Personal freedom, personal responsibility

  Our communities have successfully developed smart solutions to avoid foreseeable nightmares from sprawl, traffic and other infrastructure limitations (HCN, 11/26/07). Across the West, new affronts to a legacy of urban planning are now emerging in response to these successes. Arizona's "wildcat" subdivisions are one remarkable example, and last year's so-called "takings" initiatives another. Thanks in part to the early warning from HCN, we got the word out to California voters, who soundly defeated our version of Proposition 207.

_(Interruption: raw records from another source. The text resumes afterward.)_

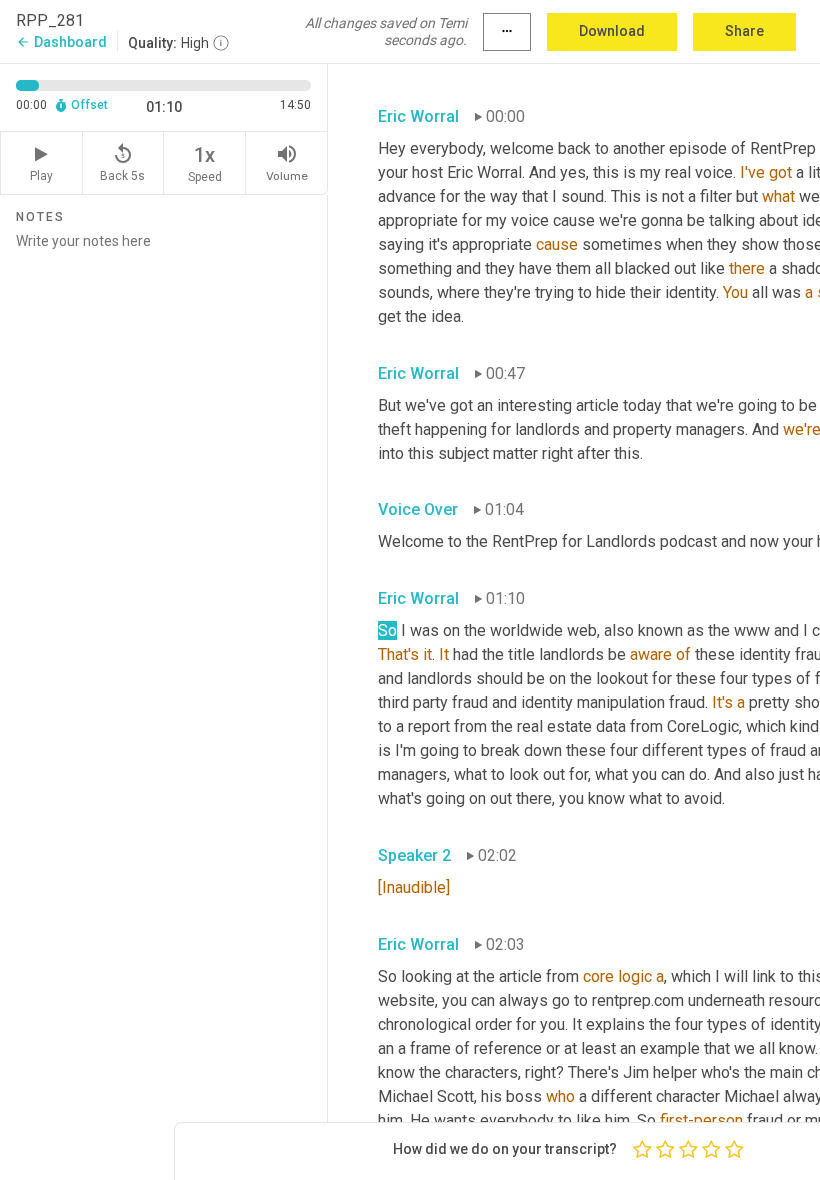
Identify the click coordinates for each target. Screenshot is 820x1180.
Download (612, 31)
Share (744, 31)
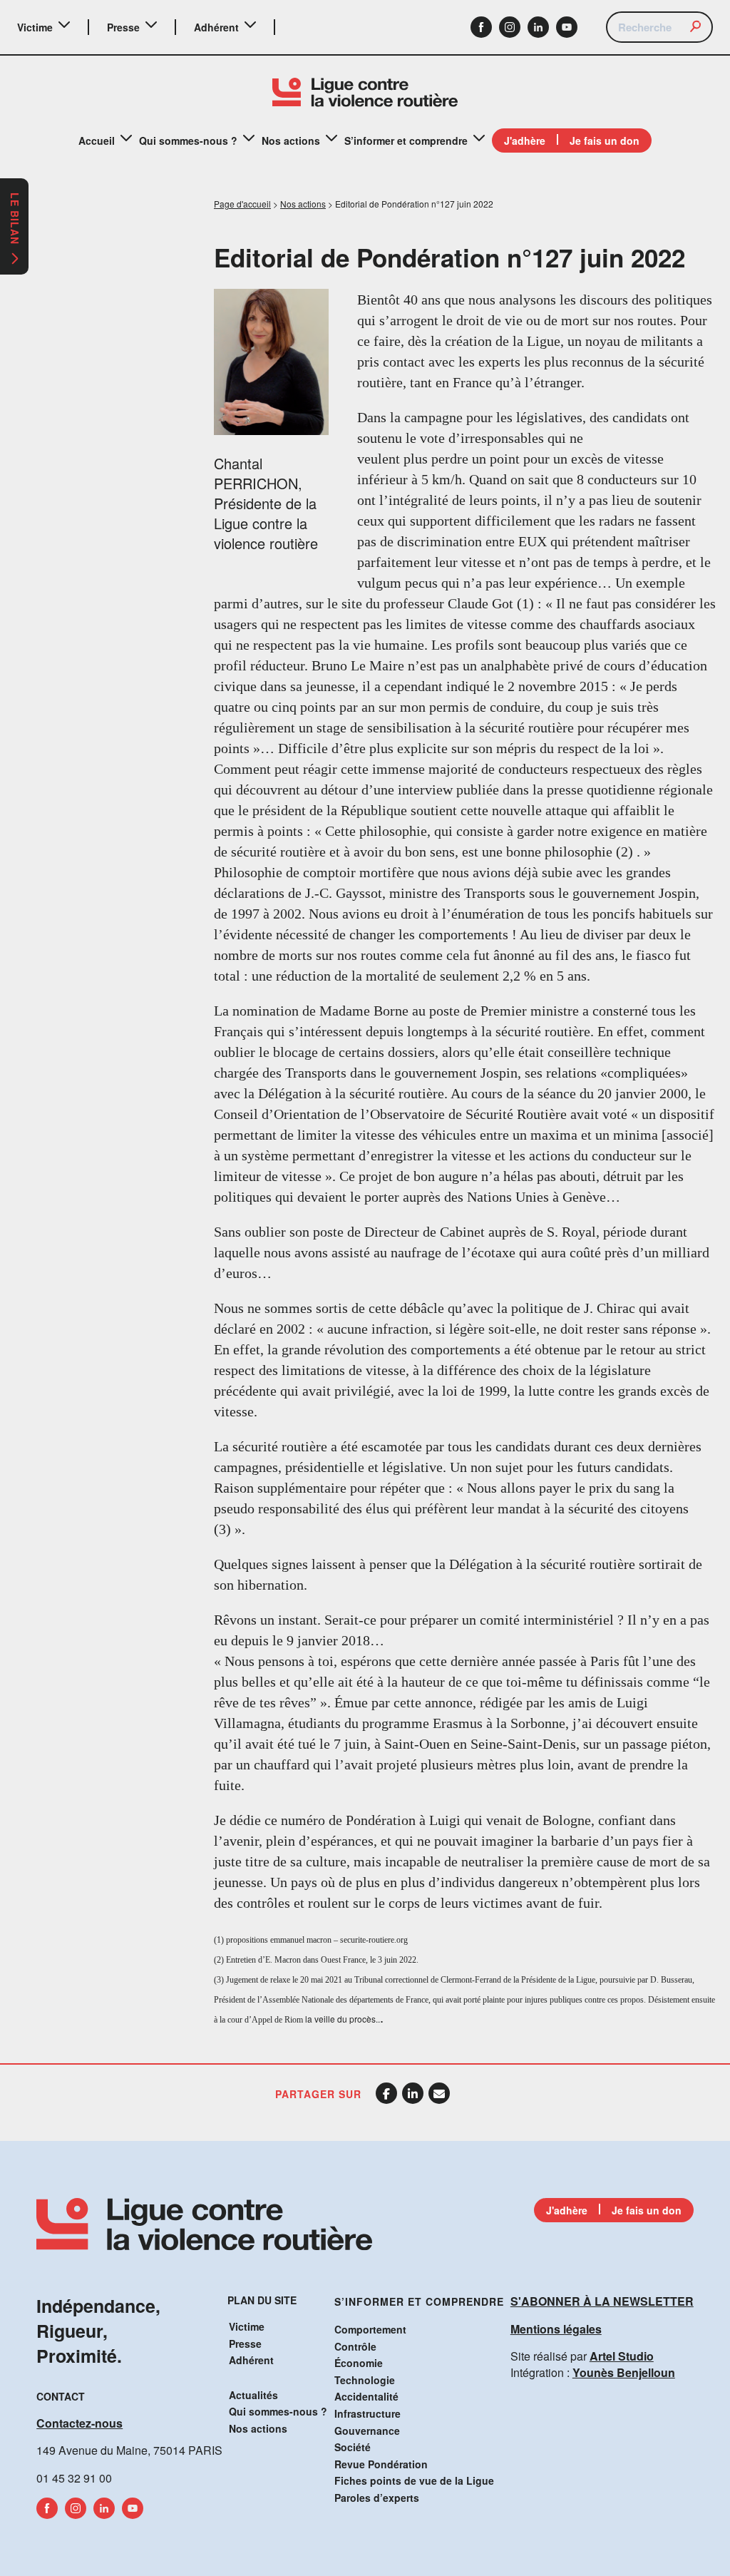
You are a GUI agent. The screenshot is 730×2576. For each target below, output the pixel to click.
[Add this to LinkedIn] (412, 2093)
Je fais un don (604, 140)
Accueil (96, 140)
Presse (123, 27)
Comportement (370, 2329)
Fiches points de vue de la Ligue (414, 2480)
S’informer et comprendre (406, 140)
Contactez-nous (79, 2423)
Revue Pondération (381, 2464)
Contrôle (355, 2346)
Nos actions (291, 140)
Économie (358, 2363)
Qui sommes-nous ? (188, 140)
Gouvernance (367, 2430)
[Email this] (439, 2093)
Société (352, 2447)
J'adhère (524, 140)
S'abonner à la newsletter (602, 2301)
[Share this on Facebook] (386, 2093)
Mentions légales (556, 2329)
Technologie (364, 2380)
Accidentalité (366, 2396)
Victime (35, 27)
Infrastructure (367, 2413)
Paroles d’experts (376, 2497)
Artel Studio (622, 2356)
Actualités (253, 2395)
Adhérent (216, 27)
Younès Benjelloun (623, 2372)
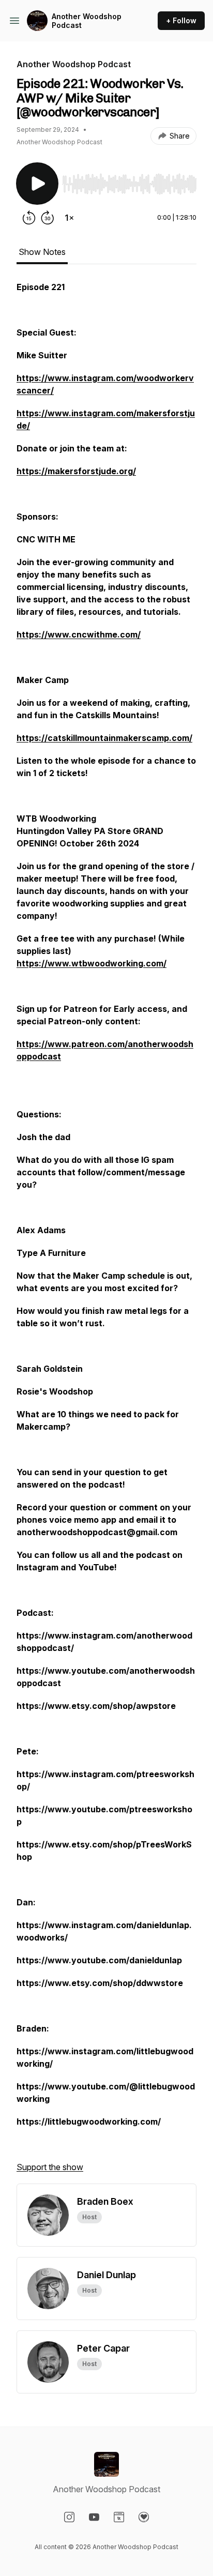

In Santa Cruz County, Calif., our new planning director has recently proposed permitting the construction of up to three "outbuildings," two stories high and containing a toilet, on each single-family lot. The impact on our rural mountain communities - their traffic, sewage and water supplies - would be devastating. As with the takings initiatives, these proposals would effectively overturn four decades of land-use controls and nine decades of zoning regulation. These new regulations are also attempting to avoid all environmental review.

I'm sure Jon Regner was well-intentioned in his bid to buy his house in what soon became a historic preservation district. What Jon may need to realize is that personal freedom is not the only legacy of the American West; personal responsibility and community coordination also were necessary elements for survival on the frontier. Private-property rights do not trump the rights of a community to shape its future.